The Legit Lioness said:


> *MJF is such a masterful historian.
> 
> https://twitter.com/i/web/status/1499210320249774082
> 
> People drag Nikki ASS for wearing the same funky superhero outfit every week since last June. It's fair game that people keep the same energy for Hayter.*


lol of course someone on twitter brought it up haha. if you check the promo there was the snake story to make all more sweet. But really brilliant move. Knowing the callback as it was happening is quite rewarding. Good to be a fan of these 2.


----------



## Erik. (Mar 17, 2014)

I love that MJF used the devil line, it's the exact line I used this time last week when discussing the MJF promo from last week.



Erik. said:


> Punk is going to show mercy at the PPV and MJF will laugh at him for being a sucker.
> 
> The greatest trick the Devil ever pulled was making you think he didn't exist.

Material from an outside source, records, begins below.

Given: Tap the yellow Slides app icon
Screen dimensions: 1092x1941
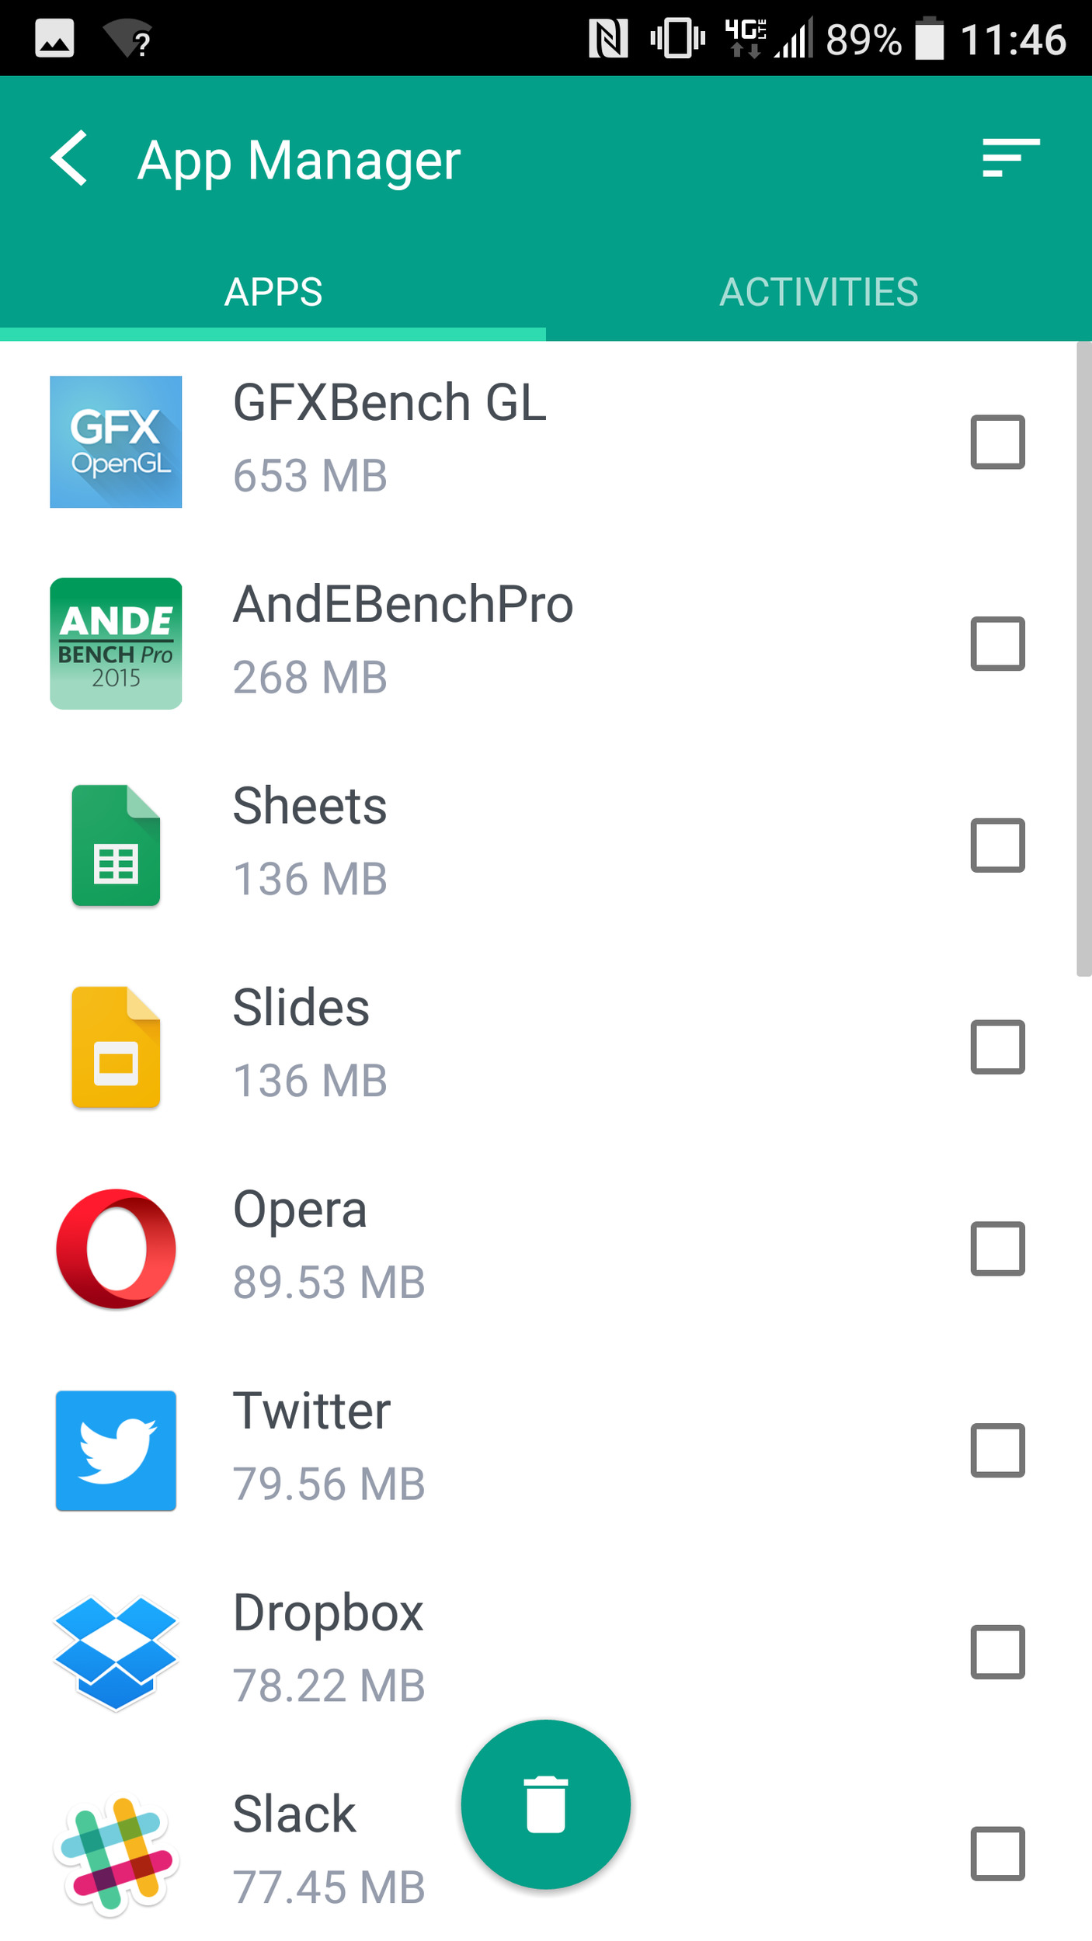Looking at the screenshot, I should pyautogui.click(x=116, y=1047).
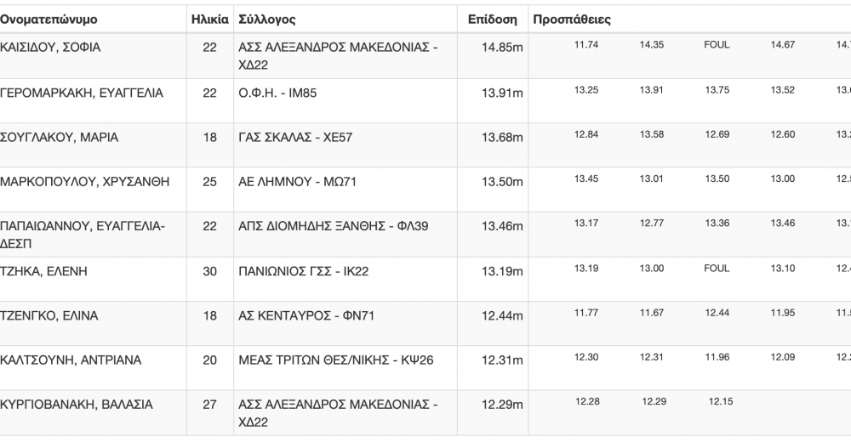Click club ΓΑΣ ΣΚΑΛΑΣ - ΧΕ57
Image resolution: width=851 pixels, height=442 pixels.
[x=295, y=137]
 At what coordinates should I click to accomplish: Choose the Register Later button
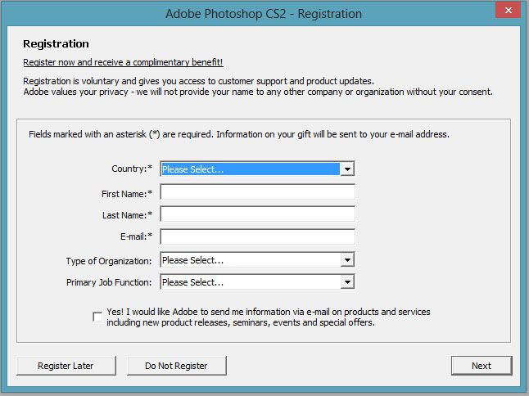66,366
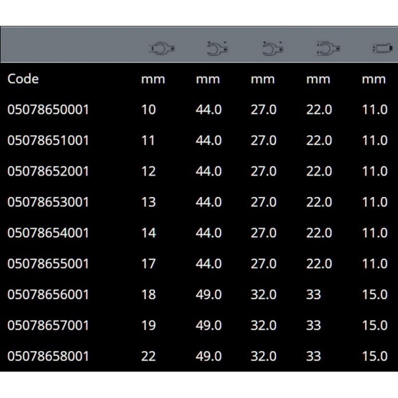Click the jaw opening size icon in header
This screenshot has height=398, width=398.
tap(161, 49)
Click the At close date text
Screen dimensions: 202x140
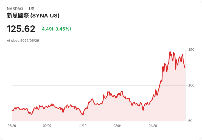[x=23, y=41]
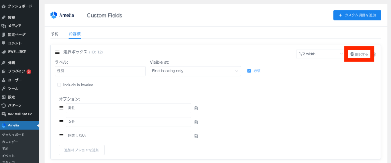Open プラグイン in the WordPress sidebar
This screenshot has width=391, height=163.
[17, 71]
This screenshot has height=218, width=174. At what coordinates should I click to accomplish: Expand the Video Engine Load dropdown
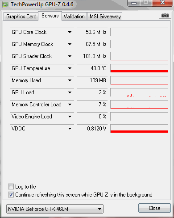(x=70, y=117)
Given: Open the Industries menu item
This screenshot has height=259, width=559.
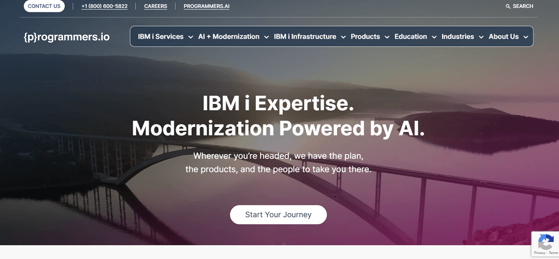Looking at the screenshot, I should pos(457,37).
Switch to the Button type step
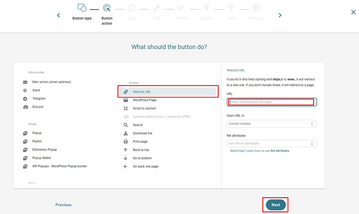Image resolution: width=359 pixels, height=214 pixels. [82, 12]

And AEW can officially put this in a video package now too.


----------



## VitoCorleoneX (Jun 27, 2016)

Punk/MJF promo was great and the highlight of the episode.
Page/Cole still feels midcard at best and was easily the lowpoint of the show for me.
Not that great like the previous episodes but still a decent enough episode to sit through.


----------



## A PG Attitude (Nov 5, 2012)

That Punk MJF segment was incredible. This feud has certainly lived up to/exceeded expectation.


----------



## Not Lying (Sep 9, 2013)

Erik. said:


> I love that MJF used the devil line, it's the exact line I used this time last week when discussing the MJF promo from last week.
> 
> 
> 
> *And AEW can officially put this in a video package now too.*


Hell yes.

I can't wait for things to come full circle










Now imagine AEW gets Zayn and KO in 3-5 years.


----------



## DRose1994 (Nov 12, 2020)

MJF and Punk was definitely the best segment. Great storytelling there. Think Punk needs to win this one.. at least they certainly make you want to see him win with how this go home segment went.

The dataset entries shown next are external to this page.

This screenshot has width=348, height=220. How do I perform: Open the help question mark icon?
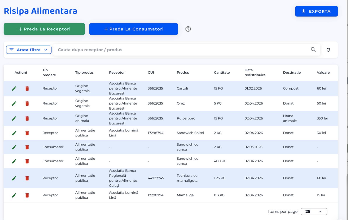(x=188, y=29)
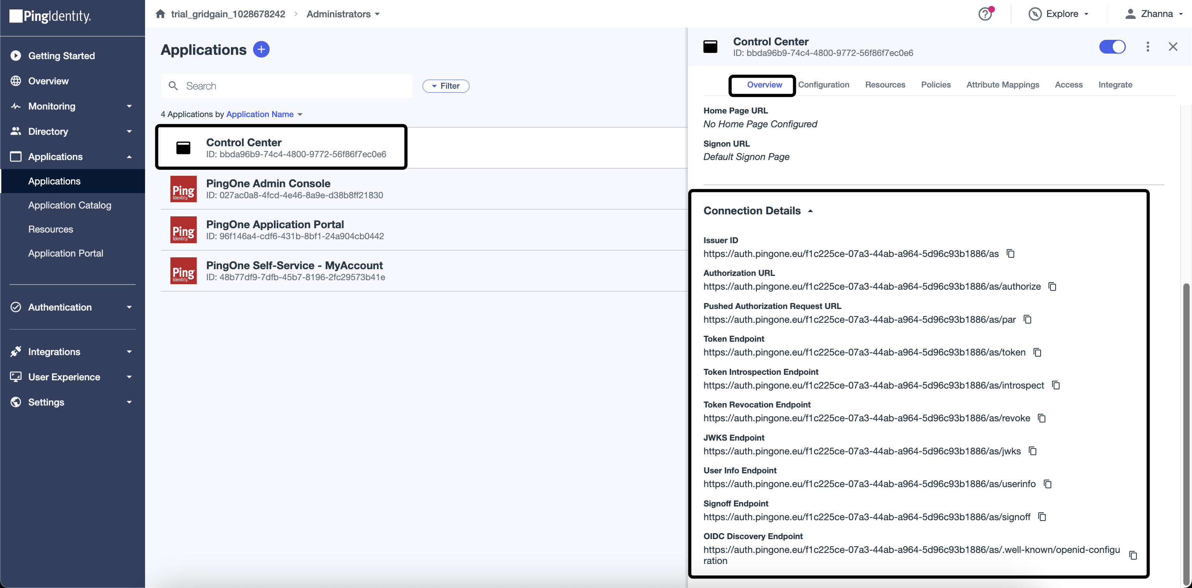Copy the JWKS Endpoint URL
This screenshot has width=1192, height=588.
coord(1032,451)
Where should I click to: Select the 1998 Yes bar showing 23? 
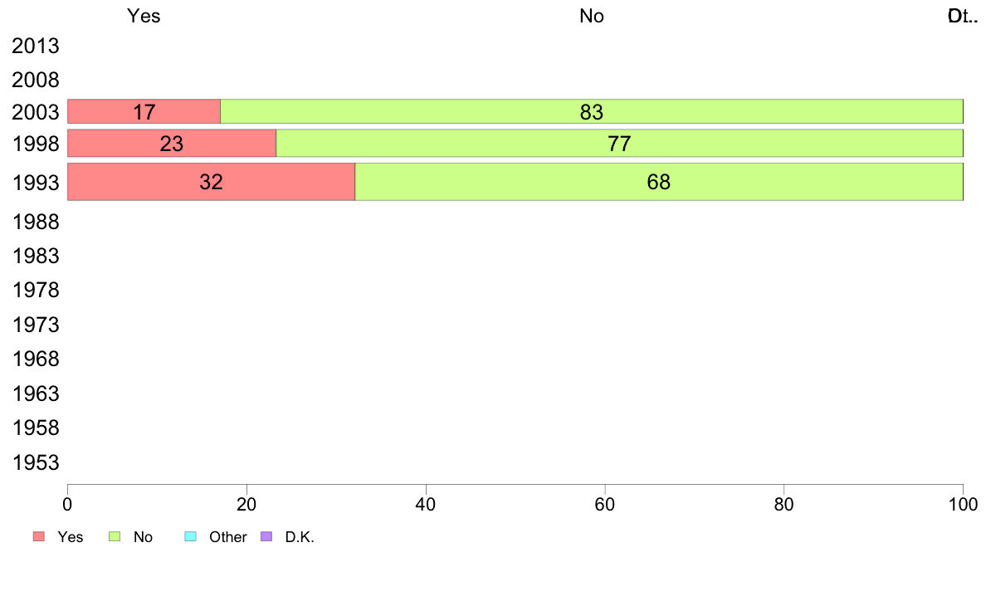pos(171,144)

Jericho promo was good, but I absolutely hate that he says things like “baby face” or “promo segment” on TV.

Too much tag team turmoil all over the show. They weren’t bad fwiw, but by the time the main event came — I was like another one of these? Including the Dark Order again? Didn’t watch.


----------



## MaseMan (Mar 22, 2020)

Tremendous show last night. My only minor critique was that the tag team battle royal kind of dragged on during the middle portion. Was awesome to see Top Flight back together, though, and the booking overall was solid.

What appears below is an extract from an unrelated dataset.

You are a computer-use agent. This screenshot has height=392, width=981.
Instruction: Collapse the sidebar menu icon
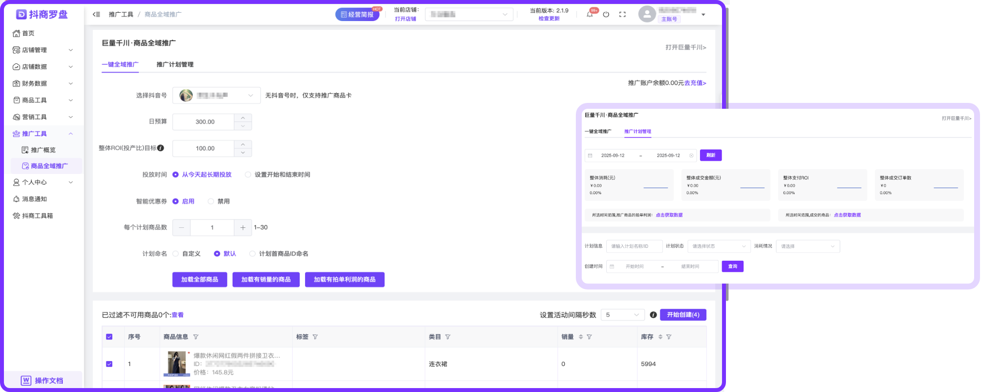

MJF/Punk segment was molten hot. I think they're going to have an amazing match on Sunday. 

As far as the ROH announcement, Khan was obviously very excited, but someone should tell him to tone it down on the mic a little bit. Was almost like watching some middle school kid trying to cut a backyard wrestling promo. Oh well, it should be interesting to see where they take ROH as a promotion from here.


----------



## Jedah (Jul 16, 2017)

Aside from the stuff with Punk/MJF, Wardlow, and Moxley/Danielson, not the best go-home.

But the stuff that shined, really, really shined.

MJF needs to beat Punk at Revolution and move on to Hangman. It's time. He needs to become the champion. This feud between Hangman and Cole is a gigantic dud.


----------



## IronMan8 (Dec 25, 2015)

The Definition of Technician said:


> I was smiling from ear to ear during MJF's promo. It was amazing. One of the best feuds of the past few years.
> I hope you guys didn't miss this but the callbacks were spot on. One of the best Punk promos from ROH.
> 
> 
> ...


That's such beautiful storytelling.

A high quality product like this will only continue to grow this year. The ROH footage only adds to the possibilities.


----------



## Mr316 (Dec 3, 2020)

Punk and MJF are saving this show from
being a complete borefest right now. That’s all I have to say.


----------



## MEMS (Jun 18, 2013)

Neverbowdown247 said:


> What a garbage show, I literally fast forwarded through half of it. I'm not invested in Moxley vs Bryan because the story is stupid.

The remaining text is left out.